Popular legend among Beatles fans holds that George Harrison‘s 1974 North American tour was an unmitigated disaster. As the story goes, Harrison came down with a severe case of hepatitis (or, as he called it in some interviews, “hippie-titis”). As a result of the malady, he lost his voice. For many artists, that would have meant cancellation of the tour. But whatever his motivations, Harrison’s tour went on as scheduled. In fact, recording sessions also continued: one listen to his cover of “Bye Bye Love” on the Dark Horse LP (waggishly — but not without accuracy — dubbed Dark Hoarse by critics at the time) shows that indeed his voice was shot.
But the planned tour was something of a mega-event. In many ways a sort of scaled-down Concert for Bangladesh on the Road, the tour featured many of Harrison’s usual-suspects musical associates, and over the course of a show, several of them would get their own spotlight numbers. In a real sense George’s ’74 tour was a forerunner or Ringo‘s All-Starr tours that would begin many years later.
In addition to songs from Dark Horse, Living in the Material World and All Things Must Pass, the shows featured a few Billy Preston numbers (“Outa Space,” “Nothing from Nothing,”and “Will it Go Round in Circles,” all of which he’d actually do later with the All-Starrs), and “Tom Cat,” a number spotlighting horn player Tom Scott (L.A. Express). But the thing that made the tour so unusual — well, one of the things, but we’ll address at the others in a bit — was the integration of Ravi Shankar into the set.

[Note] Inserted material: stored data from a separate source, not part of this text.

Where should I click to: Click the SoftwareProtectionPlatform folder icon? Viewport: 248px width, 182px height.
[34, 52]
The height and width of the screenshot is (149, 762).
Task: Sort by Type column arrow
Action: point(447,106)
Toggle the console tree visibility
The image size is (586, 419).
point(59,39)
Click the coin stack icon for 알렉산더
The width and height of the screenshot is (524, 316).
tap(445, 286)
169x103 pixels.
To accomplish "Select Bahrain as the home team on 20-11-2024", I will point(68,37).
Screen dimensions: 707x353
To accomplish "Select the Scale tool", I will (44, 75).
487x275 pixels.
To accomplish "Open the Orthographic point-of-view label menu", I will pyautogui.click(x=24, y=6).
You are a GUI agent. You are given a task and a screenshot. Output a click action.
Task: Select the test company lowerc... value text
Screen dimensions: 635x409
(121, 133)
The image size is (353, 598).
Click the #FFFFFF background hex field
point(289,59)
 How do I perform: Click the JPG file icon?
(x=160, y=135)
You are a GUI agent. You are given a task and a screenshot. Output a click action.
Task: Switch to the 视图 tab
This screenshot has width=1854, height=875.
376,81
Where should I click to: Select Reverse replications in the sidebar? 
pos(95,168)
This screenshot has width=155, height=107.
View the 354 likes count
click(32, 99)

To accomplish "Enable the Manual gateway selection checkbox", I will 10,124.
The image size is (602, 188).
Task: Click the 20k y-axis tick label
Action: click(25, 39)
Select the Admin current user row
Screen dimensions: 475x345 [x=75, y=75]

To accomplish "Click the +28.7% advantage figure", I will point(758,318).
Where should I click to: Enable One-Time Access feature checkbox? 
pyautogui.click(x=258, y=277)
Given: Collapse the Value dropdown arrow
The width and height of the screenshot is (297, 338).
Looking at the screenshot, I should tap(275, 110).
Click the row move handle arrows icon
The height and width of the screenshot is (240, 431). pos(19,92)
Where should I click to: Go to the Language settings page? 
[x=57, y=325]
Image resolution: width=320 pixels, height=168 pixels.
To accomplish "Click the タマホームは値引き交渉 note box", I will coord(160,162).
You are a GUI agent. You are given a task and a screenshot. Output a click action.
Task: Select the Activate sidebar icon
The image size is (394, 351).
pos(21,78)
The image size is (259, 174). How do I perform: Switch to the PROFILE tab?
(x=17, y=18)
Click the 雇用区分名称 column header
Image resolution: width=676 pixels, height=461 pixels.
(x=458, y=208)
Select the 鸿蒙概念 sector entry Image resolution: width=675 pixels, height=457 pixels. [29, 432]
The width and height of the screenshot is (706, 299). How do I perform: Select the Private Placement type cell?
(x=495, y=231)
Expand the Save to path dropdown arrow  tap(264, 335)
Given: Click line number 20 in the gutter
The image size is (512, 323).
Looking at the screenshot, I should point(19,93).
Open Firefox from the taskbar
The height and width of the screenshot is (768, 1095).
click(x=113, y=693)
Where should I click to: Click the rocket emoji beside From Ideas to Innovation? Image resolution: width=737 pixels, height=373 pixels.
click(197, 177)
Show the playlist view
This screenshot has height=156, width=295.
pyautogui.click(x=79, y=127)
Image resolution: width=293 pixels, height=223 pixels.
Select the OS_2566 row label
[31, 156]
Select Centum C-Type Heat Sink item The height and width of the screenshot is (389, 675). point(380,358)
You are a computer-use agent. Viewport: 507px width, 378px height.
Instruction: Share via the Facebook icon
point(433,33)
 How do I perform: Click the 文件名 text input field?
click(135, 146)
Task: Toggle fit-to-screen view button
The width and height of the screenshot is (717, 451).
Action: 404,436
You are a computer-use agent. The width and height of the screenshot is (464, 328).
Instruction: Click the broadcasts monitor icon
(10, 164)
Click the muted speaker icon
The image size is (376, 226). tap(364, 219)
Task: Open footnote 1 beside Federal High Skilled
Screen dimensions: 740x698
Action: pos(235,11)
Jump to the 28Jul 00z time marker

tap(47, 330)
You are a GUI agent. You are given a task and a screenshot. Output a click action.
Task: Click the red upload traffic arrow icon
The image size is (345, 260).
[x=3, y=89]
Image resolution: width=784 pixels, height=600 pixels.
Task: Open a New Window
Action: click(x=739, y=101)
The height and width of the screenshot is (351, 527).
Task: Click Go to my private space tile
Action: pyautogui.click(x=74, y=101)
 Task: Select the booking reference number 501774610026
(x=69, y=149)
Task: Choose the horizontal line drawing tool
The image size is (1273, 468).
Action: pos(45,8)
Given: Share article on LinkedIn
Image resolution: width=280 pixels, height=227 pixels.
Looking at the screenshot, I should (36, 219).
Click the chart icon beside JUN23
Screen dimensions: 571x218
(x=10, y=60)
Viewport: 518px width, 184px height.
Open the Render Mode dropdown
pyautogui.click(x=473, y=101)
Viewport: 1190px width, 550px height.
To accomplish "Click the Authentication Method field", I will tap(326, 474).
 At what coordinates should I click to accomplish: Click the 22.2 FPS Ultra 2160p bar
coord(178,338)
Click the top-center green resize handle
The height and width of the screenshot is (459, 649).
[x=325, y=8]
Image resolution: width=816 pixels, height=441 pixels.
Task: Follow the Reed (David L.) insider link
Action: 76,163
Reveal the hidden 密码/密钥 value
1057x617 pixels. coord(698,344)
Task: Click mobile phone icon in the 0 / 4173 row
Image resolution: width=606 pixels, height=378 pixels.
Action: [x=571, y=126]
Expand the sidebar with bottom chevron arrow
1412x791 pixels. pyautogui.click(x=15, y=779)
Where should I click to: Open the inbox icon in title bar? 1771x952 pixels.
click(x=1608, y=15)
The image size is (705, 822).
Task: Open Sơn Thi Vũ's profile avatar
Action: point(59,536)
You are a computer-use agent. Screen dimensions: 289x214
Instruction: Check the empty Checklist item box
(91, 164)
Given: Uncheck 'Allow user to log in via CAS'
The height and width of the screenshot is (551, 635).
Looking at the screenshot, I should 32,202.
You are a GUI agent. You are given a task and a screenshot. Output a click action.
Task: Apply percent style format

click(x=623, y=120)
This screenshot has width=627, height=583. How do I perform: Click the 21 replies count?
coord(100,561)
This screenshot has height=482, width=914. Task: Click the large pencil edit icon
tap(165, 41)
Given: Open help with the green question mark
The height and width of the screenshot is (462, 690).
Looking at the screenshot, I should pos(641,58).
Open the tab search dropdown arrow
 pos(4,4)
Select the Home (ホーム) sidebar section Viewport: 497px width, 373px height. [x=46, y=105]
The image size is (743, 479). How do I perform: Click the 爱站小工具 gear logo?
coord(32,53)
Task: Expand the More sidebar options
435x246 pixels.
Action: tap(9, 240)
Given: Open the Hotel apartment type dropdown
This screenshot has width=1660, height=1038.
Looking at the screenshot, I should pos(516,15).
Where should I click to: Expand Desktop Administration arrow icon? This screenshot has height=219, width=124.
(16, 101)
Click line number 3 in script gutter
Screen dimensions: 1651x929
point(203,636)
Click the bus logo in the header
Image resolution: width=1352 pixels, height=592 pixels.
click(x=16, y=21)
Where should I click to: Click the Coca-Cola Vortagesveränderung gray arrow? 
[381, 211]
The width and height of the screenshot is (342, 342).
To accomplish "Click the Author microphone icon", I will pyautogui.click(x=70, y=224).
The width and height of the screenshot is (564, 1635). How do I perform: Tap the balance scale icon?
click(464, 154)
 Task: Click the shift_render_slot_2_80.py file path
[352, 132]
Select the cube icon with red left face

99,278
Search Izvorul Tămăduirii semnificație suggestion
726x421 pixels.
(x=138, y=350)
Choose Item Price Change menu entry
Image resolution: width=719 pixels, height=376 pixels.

In George’s mind, the concerts weren’t merely for him to promote Dark Horse; they were a means to bring eastern music of Ravi Shankar to audiences across the USA. Shankar’s then-current album Shankar Family and Friends featured a compelling and largely successful hybridization of Indian and rock styles. That album was reissued in 2010 as part of the Shankar/Harrison Collaborations box set, and is reviewed here.
The standout tracks from Shankar Family and Friends were part of the shows. “I Am Missing You” featured Lakshmi Shankar on vocals, and the album’s semi-instrumental “Dispute and Violence” was also performed mid-set. In addition to the rock lineup of two guitars, bass, keys, drums, percussion and horns, a complement of fifteen Indian musicians was employed. Audiences were thus exposed to a set that covered rock, Indian music and that slightly odd in-between hybrid.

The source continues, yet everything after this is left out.